De forma similar, quando os personagens chegam ao tão mencionado Limbo, o nível de sonho onde todos os vestígios de construções anteriores ficam deixados para trás, temos algo que respeita a proposta desse universo, oferecendo um tipo de surrealismo que respeita a referência na arte de Escher: uma fileira de prédios com baixa opacidade, quase desaparecendo em meio ao céu sem nuvens, e que representam também um trabalho incompleto. Alie isso ao fato de que temos diferentes casas e estilos arquitetônicos no local (já que o espaço fora um quadro branco para que Cobb pudesse experimentar suas habilidades como Arquiteto), e temos um palco memorável e digno de um subconsciente abandonado.

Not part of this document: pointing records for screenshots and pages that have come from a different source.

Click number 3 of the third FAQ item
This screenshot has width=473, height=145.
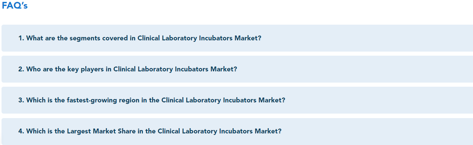coord(21,100)
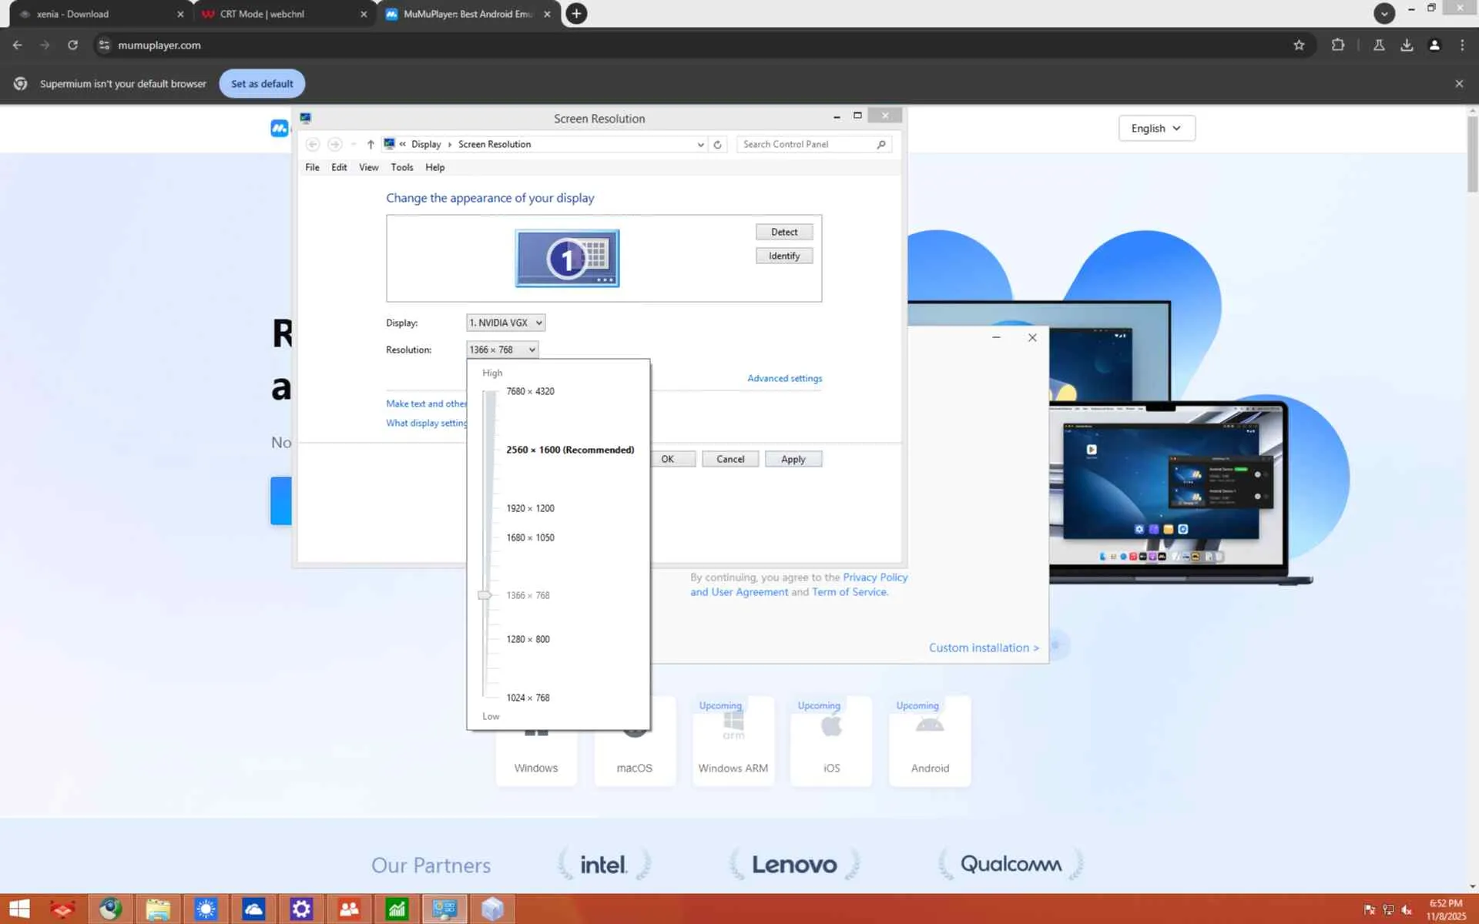Open the browser extensions puzzle icon
This screenshot has width=1479, height=924.
(1338, 45)
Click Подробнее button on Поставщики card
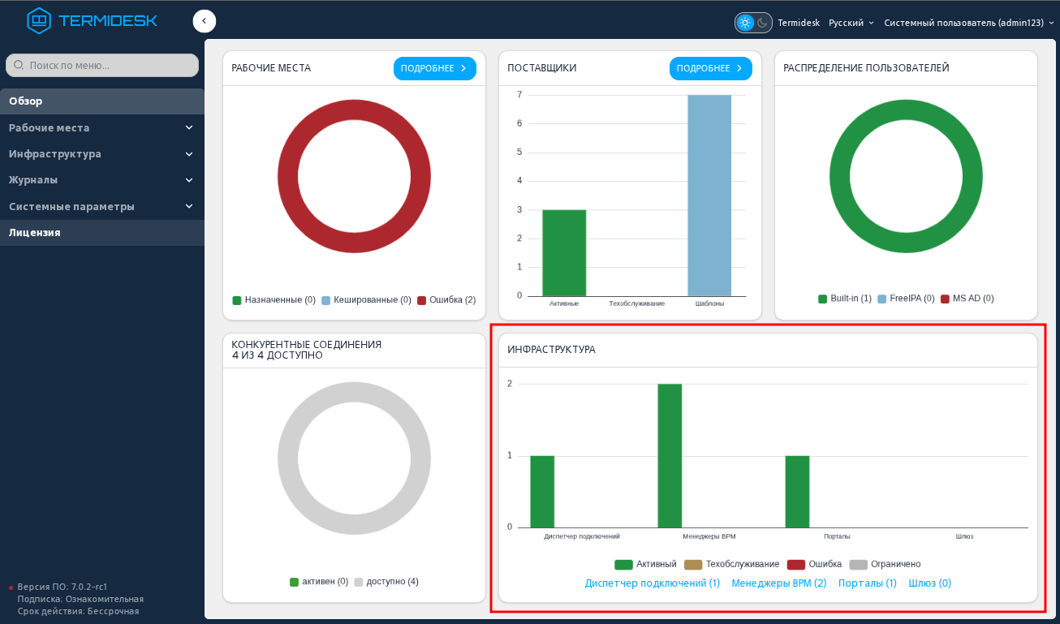This screenshot has height=624, width=1060. pos(711,68)
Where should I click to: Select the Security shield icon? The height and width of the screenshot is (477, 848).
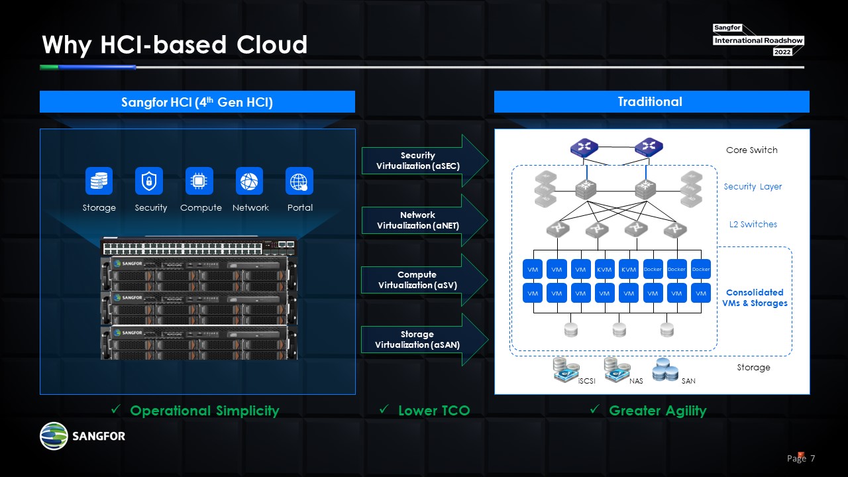[x=149, y=181]
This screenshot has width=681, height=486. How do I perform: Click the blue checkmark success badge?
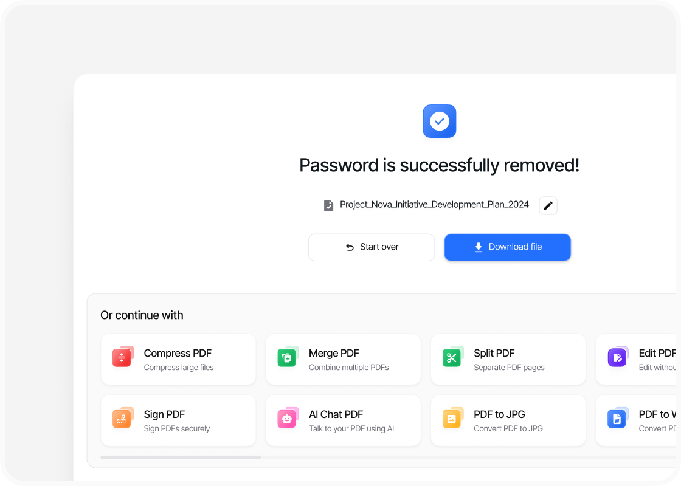[x=440, y=121]

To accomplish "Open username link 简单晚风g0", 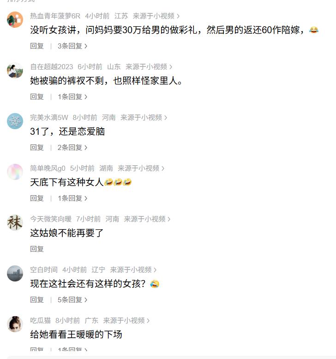I will click(x=48, y=168).
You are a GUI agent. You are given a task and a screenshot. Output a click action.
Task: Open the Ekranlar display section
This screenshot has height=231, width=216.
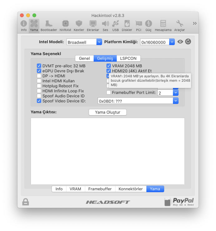point(93,25)
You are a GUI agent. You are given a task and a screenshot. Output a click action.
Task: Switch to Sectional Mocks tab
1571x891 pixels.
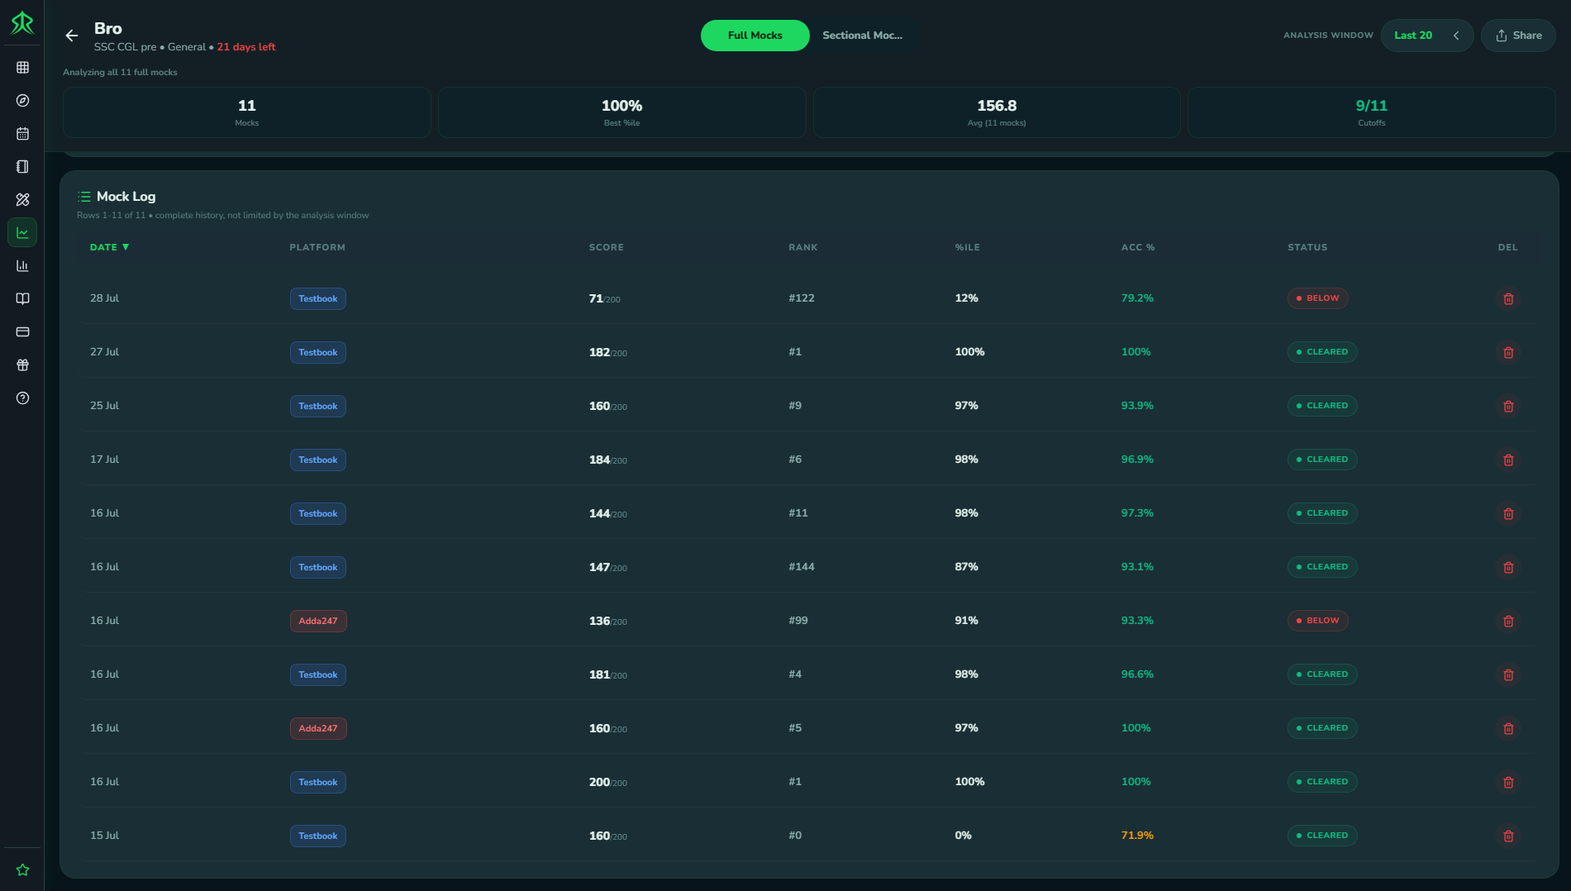pyautogui.click(x=862, y=36)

Considerando que a grande maioria dos efeitos do longa são práticos, Dyas e sua equipe tiveram um trabalho absurdo ao conceber e construir cada espaço e ambiente que preenchem os diferentes sonhos. Do design impressionista do castelo japonês no primeiro ato, passando pelo luxuoso hotel do sonho de Arthur até a base militar na neve durante um dos clímaxes do filme, é formidável a variedade de ambientes e locações presentes durante a história, e gosto muito também como pequenos detalhes como os números da combinação do cofre de Fischer acabem virando placas nos quartos do hotel.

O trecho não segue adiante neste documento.